Before the election, I made my predictions; unlike the people on TV, I will compare them to what really happened:
Obama wins with 355 electoral votes.
He won, but it looks like he will get 364 (although I did leave open the possibility of a North Carolina win, which put him over my guess).
Obama will get at least 53% of the vote, and will have the most votes of anyone in history.
According to the NY Times, he got 53.1%, and his 63 million votes is more than a million more than the prior record holder.
There will be record voter turnout.
The 231 million voters was the most ever by over 10 million, and the percentage of both registered and eligible voters was the highest in recent years, although I have heard that it was higher in 1908 by one computation.
Democrats will have 60 senators.
I missed this one. I did not account for the fact that Alaskans would return an 84 year old convicted felon to the Senate.
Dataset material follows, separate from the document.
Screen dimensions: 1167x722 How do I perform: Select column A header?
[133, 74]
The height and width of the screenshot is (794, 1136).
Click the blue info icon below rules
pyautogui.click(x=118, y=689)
But they did. How I overestimated the voters who elected Sarah Palin, I don't know.
The Snikk Blog will have called the race by 8:15 CT, if not earlier.
It was about 8:45.
The stock market will finish the week substantially higher on news of the Obama win (or, if I am wrong on the results, it will be substantially lower on the news of the McCain win).
Check back at the end of the week.
First state to be called by the networks: Vermont.
Vermont tied with Kentucky.
Closest state: Missouri.
Missouri still isn't done, but it looks like the difference will be less than 5,000 votes, well less than 1%, by far the closest.
Most lopsided (other than DC): Idaho.
Way off here. The McCain state that was the most lopsided was Oklahoma where he got 66%, but Obama got 72% in Hawaii (including the vote of his grandmother, who died before election day, something that I have been hearing about from the McCain supporters around me (see posting of 11/3 "McCain: Why?") who can't accept the fact that their guy lost fairly). McCain only got 61% in Idaho. (The predictably greatest total difference was DC, where Obama received over 93%).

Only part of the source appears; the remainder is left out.